Fig. 3 is a thermogravimetric plot of modified carbon nanotubes.

FIG. 4 is a thermogram of modified PEEK.

FIG. 5 is a scanning electron micrograph of the modified carbon nanotubes.

FIG. 6 is a scanning electron micrograph of modified polyetheretherketone.

Fig. 7 is a graph of the storage modulus of a material.

Fig. 8 is a loss factor graph of a material.

Detailed Description

The following description is presented to disclose the invention so as to enable any person skilled in the art to practice the invention. The preferred embodiments in the following description are given by way of example only, and other obvious variations will occur to those skilled in the art.

Examples

A preparation method of sulfonated carbon nanotube grafted hydroxylated polyether ether ketone/polyether ether ketone composite material comprises the following steps:

(1) oxidation treatment of carbon nanotubes

1) Putting the carbon nano tube in a glass dish, and drying the carbon nano tube in a vacuum drying oven at 70 +/-2 ℃ for 12 hours;

2) weighing 3g +/-0.001 g of dried carbon nano tube, pouring the carbon nano tube into a 500mL three-neck flask, respectively weighing 180mL +/-1 mL of concentrated sulfuric acid and 60mL +/-1 mL of concentrated nitric acid, and pouring the concentrated nitric acid into the three-neck flask;

3) placing the three-neck flask on a dispersion ultrasonic instrument for ultrasonic dispersion, and setting the dispersion temperature to be 50 +/-2 ℃; dispersing and carrying out ultrasonic treatment for 2h,

the reaction at this time is:

in the formula: C-COOH: a carboxyl group-containing oxidized carbon nanotube;

4) after the oxidation reaction, closing the ultrasonic dispersion instrument, cooling the oxide in the three-neck flask to room temperature, simultaneously adding 1000mL of deionized water into a 2000mL beaker, then pouring the oxidized solution into the beaker to form a mixed solution, and standing for 24 hours;

5) performing suction filtration, namely performing suction filtration by using a Buchner funnel and microporous filter paper under the action of a circulating water pump, discarding supernatant liquid, and keeping a filter cake;

6) placing the filter cake into a beaker, washing with 300mL of deionized water while stirring for 5min, then performing suction filtration with a Buchner funnel and microporous filter paper to obtain a filter cake, and then washing with deionized water in the Buchner funnel until the oxidized carbon nano tube is washed to be neutral;

7) and (3) drying, namely putting the washed filter cake into a glass dish, putting the glass dish into a vacuum drying oven at 90 +/-2 ℃ for drying for 12h, taking out and storing to obtain the oxidized carbon nano tube.

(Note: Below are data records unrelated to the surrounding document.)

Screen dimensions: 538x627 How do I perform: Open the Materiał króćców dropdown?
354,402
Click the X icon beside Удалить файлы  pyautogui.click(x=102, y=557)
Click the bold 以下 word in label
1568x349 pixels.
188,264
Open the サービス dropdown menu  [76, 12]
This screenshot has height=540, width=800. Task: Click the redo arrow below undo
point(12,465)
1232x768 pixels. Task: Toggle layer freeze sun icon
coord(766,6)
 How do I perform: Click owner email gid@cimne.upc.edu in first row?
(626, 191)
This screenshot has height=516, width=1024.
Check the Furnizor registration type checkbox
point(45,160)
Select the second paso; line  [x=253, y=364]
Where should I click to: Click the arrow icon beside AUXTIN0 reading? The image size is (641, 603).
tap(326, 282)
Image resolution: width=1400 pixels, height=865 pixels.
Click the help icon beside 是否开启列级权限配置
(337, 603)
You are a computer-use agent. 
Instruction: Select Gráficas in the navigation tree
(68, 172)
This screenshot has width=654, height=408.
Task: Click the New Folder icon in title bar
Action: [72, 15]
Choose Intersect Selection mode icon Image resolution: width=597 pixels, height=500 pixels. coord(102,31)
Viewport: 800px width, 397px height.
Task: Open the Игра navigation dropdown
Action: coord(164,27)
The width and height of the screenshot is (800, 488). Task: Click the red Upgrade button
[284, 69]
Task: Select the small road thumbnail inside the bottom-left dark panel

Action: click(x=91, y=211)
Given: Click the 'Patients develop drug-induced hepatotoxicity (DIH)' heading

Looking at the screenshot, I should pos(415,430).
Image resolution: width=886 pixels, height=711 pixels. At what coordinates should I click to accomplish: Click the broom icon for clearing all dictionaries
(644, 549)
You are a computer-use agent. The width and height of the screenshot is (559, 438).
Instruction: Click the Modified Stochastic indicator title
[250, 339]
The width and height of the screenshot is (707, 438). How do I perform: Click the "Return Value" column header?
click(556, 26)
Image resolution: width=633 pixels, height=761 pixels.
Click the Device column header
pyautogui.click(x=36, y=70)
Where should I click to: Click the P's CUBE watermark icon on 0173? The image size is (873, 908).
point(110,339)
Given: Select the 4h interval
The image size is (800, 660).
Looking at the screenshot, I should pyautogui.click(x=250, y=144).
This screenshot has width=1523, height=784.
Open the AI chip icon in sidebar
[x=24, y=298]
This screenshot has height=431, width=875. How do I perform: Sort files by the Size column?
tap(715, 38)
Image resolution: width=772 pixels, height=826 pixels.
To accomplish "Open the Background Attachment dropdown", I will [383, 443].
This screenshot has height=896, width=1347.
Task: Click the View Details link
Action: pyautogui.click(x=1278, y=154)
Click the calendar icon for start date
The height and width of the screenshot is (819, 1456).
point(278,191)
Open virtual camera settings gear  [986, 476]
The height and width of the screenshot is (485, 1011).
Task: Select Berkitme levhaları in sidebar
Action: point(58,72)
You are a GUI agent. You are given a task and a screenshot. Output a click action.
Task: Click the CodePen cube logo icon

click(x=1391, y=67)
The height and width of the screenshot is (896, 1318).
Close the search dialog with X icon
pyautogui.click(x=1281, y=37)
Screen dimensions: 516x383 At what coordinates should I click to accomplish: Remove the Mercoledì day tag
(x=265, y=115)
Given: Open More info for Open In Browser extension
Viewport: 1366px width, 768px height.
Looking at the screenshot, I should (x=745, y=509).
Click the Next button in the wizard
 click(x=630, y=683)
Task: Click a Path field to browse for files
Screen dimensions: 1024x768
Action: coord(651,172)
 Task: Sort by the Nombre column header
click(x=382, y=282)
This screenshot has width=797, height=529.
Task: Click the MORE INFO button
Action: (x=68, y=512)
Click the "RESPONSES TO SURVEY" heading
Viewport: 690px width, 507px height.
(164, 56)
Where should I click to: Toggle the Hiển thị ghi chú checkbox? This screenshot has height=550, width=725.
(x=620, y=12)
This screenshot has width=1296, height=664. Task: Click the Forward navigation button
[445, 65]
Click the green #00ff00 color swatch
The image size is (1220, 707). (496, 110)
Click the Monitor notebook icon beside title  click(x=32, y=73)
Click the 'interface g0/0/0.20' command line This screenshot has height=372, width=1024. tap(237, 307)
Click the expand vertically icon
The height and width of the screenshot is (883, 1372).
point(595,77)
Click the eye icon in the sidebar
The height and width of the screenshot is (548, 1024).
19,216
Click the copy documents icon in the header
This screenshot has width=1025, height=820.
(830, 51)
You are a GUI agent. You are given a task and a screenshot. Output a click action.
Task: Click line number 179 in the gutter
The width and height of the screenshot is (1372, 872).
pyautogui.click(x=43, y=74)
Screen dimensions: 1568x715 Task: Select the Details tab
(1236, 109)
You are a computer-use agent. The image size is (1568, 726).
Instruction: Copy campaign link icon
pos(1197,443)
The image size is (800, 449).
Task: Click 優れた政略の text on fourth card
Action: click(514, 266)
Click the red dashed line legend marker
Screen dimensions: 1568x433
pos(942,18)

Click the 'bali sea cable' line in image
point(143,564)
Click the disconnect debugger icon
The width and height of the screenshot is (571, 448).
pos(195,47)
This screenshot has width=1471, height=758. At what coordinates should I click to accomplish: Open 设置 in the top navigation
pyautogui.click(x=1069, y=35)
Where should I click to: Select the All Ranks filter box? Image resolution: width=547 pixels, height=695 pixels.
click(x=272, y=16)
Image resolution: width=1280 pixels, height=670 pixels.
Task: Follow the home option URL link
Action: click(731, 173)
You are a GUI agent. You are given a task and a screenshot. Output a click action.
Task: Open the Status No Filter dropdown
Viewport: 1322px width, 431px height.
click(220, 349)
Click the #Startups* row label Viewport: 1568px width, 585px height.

(2) Preparation of sulfonated carbon nanotubes

1) Accurately weighing 0.3g +/-0.001 g of the oxidized carbon nano tube containing carboxyl after acidification, and pouring the carbon nano tube into a three-neck flask;

2) measuring 75mL +/-0.1 mL of absolute ethyl alcohol by using a measuring cylinder, pouring the absolute ethyl alcohol into a 100mL beaker, accurately weighing 0.5g +/-0.001 g of DCC, pouring the weighed N, N-dicyclohexyl carbon diamine into an absolute ethyl alcohol solution, putting the beaker on an ultrasonic instrument, setting the ultrasonic temperature to be 30 +/-2 ℃, and carrying out ultrasonic oscillation to accelerate the dissolution of the DCC;

3) pouring the dissolved DCC absolute ethyl alcohol solution into a three-neck flask, placing the three-neck flask in an ultrasonic instrument, setting the ultrasonic temperature to be 30 +/-2 ℃, and ultrasonically dispersing for 30min to promote the dispersion of the carbon nano tubes in the absolute ethyl alcohol;

4) accurately weighing 0.3g +/-0.001 g of sulfanilic acid, pouring sulfanilic acid into a 100mL beaker, weighing 75mL +/-0.1 mL of deionized water by using a measuring cylinder, pouring the deionized water into the beaker, placing the beaker on an ultrasonic instrument, setting the ultrasonic temperature to be 30 +/-2 ℃, and carrying out ultrasonic oscillation to accelerate the dissolution of sulfanilic acid;

5) pouring the dissolved water solution of the sulfanilic acid into a three-neck flask, continuously placing the three-neck flask on an ultrasonic instrument, setting the ultrasonic temperature to be 30 +/-2 ℃, and ultrasonically dispersing for 20 min;

6) fixing a three-neck flask on a water bath kettle, setting the temperature of the water bath kettle to be 50 +/-2 ℃, simultaneously adding magnetons, reacting for 6 hours at a certain rotating speed,

the reaction at this time is:

7) after the reaction is finished, cooling the reaction product to room temperature, then performing suction filtration by using microporous filter paper, and discarding filtrate to obtain a filter cake;

8) placing the filter cake in a glass dish, washing with a large amount of ethanol solution, performing suction filtration with microporous filter paper, and discarding filtrate to obtain a clean filter cake;

9) the filter cake was again placed in a glass dish, rinsed with copious amounts of deionized water, then filtered on a buchner funnel with microporous filter paper to obtain the filter cake again, and the filtrate was discarded. Continuing to rinse with deionized water until the pH of the solid is close to 7;

10) putting the sulfonated carbon nano tube into a clean glass dish, putting the glass dish into a vacuum drying oven, setting the drying temperature to be 90 +/-2 ℃, and continuously drying the glass dish in the drying oven for 12 hours to obtain the dried sulfonated carbon nano tube.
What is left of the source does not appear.